[START]

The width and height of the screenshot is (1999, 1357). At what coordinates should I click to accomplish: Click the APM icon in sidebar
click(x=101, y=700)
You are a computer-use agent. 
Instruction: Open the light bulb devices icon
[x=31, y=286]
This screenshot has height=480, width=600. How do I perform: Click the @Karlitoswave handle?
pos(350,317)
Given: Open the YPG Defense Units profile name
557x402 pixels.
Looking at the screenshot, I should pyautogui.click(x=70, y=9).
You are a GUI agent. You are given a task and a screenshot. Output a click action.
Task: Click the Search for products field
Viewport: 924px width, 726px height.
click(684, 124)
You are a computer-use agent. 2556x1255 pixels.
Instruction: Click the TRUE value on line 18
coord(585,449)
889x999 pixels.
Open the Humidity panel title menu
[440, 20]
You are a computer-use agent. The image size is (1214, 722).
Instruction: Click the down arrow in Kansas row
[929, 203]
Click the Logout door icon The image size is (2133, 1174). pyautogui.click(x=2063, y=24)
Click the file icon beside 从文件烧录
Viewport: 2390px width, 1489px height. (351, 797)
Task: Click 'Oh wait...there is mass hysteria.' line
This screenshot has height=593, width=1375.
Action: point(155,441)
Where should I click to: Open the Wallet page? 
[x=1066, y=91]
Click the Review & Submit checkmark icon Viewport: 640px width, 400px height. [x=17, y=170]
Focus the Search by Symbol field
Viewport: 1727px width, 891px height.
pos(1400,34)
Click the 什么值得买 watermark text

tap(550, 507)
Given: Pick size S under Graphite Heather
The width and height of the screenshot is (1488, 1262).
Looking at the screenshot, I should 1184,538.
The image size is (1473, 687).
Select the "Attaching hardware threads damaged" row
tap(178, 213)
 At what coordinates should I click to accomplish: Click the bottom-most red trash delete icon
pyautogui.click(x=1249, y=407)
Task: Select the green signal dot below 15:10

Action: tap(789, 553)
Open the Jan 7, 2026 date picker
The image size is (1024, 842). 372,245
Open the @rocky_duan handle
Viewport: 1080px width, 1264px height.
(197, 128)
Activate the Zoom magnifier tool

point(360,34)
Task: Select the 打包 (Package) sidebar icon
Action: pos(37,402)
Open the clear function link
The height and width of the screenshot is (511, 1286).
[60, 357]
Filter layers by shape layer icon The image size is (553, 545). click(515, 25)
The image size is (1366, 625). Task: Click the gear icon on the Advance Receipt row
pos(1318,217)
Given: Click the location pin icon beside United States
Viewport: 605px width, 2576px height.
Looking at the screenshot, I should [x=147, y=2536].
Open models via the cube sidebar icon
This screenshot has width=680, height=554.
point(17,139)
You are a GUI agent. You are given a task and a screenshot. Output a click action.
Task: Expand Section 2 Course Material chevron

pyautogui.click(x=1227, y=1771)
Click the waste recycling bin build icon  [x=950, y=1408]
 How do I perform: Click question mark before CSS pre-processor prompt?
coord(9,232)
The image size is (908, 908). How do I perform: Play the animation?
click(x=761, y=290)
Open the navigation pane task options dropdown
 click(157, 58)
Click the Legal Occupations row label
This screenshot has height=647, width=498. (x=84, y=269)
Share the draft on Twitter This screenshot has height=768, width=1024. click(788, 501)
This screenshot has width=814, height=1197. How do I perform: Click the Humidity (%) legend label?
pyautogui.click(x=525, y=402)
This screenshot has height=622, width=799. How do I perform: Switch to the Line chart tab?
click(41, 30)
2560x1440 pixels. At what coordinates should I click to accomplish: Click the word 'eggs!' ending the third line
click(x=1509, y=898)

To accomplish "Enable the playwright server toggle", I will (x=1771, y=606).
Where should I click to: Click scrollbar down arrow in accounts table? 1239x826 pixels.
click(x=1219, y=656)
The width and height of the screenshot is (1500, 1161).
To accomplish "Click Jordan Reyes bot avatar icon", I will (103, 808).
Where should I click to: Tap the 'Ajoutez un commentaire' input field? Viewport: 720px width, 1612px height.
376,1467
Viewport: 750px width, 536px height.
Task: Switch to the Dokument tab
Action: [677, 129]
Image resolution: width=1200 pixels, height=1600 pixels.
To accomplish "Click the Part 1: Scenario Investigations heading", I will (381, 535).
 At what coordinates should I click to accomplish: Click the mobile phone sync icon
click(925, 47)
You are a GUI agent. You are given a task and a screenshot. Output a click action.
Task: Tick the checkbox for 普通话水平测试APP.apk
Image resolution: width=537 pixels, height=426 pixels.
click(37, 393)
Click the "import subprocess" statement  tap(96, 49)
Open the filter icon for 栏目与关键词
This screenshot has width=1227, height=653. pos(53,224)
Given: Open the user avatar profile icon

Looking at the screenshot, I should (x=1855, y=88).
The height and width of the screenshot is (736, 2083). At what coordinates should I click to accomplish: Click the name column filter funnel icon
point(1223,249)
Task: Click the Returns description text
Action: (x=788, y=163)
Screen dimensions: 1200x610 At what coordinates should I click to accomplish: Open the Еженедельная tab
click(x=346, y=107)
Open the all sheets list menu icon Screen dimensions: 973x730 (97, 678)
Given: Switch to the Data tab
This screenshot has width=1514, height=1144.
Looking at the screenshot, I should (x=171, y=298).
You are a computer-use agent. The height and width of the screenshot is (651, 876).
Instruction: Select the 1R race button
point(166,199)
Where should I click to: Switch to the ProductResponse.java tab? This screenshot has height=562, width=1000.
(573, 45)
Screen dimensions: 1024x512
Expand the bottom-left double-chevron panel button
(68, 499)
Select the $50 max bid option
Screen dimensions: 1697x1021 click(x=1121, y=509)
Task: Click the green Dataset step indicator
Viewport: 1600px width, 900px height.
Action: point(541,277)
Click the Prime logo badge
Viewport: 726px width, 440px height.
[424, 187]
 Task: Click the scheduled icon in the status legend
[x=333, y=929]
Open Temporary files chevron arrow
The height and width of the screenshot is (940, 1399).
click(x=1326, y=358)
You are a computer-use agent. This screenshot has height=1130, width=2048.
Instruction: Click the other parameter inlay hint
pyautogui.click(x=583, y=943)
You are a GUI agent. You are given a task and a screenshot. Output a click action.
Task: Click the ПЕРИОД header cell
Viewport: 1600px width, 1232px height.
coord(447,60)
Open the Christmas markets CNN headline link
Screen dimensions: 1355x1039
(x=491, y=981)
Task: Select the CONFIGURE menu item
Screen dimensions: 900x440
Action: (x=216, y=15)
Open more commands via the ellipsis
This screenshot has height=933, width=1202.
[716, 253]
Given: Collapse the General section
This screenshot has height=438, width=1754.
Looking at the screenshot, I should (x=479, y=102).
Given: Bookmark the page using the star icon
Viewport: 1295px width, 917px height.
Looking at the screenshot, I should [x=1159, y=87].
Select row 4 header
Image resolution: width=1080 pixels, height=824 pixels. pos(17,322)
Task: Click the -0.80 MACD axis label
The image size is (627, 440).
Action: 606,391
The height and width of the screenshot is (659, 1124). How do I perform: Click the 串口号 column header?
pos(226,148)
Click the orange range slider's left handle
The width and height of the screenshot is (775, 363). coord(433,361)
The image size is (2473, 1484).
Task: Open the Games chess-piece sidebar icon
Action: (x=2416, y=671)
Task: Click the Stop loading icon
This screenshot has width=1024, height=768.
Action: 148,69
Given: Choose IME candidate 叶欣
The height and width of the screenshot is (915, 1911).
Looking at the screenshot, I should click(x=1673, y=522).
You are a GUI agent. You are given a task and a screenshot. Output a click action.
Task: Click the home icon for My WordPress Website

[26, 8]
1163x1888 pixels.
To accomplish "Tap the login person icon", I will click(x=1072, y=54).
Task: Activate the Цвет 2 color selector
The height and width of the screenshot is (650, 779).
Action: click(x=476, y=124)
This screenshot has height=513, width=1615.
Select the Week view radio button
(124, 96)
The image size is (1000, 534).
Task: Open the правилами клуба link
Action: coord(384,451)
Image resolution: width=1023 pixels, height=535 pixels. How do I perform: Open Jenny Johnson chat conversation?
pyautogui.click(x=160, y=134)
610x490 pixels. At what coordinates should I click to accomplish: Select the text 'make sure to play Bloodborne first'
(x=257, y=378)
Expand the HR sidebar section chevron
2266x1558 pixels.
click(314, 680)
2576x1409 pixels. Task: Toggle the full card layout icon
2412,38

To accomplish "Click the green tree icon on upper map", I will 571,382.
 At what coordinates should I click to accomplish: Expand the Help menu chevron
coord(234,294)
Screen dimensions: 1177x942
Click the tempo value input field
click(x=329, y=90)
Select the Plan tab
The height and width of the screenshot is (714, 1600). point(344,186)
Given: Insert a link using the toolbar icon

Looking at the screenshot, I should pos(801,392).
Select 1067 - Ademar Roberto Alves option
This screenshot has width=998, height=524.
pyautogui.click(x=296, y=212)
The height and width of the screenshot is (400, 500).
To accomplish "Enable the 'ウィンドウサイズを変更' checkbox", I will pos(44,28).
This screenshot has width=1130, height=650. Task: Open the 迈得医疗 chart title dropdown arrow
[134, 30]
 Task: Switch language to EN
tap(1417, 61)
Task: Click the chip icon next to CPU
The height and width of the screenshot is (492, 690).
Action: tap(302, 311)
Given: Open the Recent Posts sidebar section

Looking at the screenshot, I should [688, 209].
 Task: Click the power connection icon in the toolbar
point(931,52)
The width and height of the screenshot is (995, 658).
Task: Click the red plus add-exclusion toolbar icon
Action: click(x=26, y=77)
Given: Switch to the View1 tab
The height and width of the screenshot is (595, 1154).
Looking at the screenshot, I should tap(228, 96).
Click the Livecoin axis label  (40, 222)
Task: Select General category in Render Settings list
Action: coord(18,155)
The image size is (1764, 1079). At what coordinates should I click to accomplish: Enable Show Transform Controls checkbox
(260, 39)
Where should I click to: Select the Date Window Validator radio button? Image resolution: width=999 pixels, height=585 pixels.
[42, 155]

[END]

● Task statement
Please update the lines from the one containing "Open the navigation" through the one containing "pyautogui.click(x=525, y=402)": replace "Legal Occupations" with "Sales Occupations", keep everything else the same, and return only those lines.

● Exercise output
Open the navigation pane task options dropdown
 click(157, 58)
Click the Sales Occupations row label
This screenshot has height=647, width=498. (x=84, y=269)
Share the draft on Twitter This screenshot has height=768, width=1024. click(788, 501)
This screenshot has width=814, height=1197. How do I perform: Click the Humidity (%) legend label?
pyautogui.click(x=525, y=402)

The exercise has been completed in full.